A. N. Parikh, Q. Li, C. K. Yee, M. L. Amweg, A. N. Navrotsky, Microporous Mesoporous Materials 76, 17-22, 2004

We describe a new photochemical method near room temperature conditions for the removal of organic structure-directing agents in the synthesis of microporous materials. The method relies on the exposure of the sample to short-wavelength ultraviolet (UV) radiation in air and the ozone environment generated by a medium pressure mercury lamp (184–257 nm). The generality of the approach has been confirmed using three test-cases of microporous materials: a high-silica synthetic zeolite, an aluminophosphate, and a Ge-substituted microporous silica. The structures and organic contents of the microporous materials before and after UV/ozone treatment were determined using a combination of X-ray diffraction, Fourier-transform infrared spectroscopy, thermogravimetry, and nitrogen adsorption isotherms.

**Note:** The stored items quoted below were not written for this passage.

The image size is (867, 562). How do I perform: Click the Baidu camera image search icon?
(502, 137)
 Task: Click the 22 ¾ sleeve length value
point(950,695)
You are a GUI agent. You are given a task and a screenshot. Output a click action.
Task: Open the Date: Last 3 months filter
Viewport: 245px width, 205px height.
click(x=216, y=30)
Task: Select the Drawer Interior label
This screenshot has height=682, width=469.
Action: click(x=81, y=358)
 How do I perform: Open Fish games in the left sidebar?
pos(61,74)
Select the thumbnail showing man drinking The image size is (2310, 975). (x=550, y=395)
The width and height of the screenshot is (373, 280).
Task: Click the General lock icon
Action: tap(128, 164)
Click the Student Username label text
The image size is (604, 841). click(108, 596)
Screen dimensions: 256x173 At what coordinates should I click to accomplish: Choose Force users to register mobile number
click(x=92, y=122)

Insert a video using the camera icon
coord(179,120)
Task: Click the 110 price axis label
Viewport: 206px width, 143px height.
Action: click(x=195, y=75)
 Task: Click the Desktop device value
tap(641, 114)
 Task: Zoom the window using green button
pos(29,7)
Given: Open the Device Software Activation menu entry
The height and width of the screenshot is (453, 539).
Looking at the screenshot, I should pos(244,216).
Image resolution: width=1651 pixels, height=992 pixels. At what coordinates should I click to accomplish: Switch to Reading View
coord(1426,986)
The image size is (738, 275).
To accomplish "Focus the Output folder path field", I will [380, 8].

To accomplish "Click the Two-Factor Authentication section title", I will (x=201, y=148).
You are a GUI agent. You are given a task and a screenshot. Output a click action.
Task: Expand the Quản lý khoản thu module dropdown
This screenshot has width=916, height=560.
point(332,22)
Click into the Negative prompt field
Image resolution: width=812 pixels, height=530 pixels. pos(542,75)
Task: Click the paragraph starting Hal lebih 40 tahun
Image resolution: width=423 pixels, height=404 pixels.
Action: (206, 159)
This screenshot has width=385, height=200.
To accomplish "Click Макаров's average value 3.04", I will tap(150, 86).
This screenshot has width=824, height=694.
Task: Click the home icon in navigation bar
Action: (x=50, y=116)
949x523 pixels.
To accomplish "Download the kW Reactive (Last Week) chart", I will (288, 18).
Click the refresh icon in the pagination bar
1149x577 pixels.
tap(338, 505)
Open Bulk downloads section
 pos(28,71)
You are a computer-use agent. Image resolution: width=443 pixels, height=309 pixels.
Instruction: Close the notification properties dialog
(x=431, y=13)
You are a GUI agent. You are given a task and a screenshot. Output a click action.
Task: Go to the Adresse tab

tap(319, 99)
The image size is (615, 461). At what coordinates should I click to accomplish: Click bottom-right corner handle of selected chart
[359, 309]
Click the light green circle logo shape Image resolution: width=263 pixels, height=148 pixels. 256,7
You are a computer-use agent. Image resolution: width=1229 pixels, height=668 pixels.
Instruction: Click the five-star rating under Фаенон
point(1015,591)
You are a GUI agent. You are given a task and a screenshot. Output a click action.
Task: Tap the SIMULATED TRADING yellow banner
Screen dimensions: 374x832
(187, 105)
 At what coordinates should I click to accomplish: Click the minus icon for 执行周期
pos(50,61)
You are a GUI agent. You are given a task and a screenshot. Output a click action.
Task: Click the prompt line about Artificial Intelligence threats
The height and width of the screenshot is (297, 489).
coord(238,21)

For all three cases, the UV/Ozone treatment allows complete removal of the organic template while retaining the inorganic framework. The overall integrity of the microporous materials was comparable to or better than for materials derived by thermal calcination. This method is applicable in making new materials from organic–inorganic precursors and holds promise for microporous thin films on thermally sensitive substrates and for controlled spatial patterning.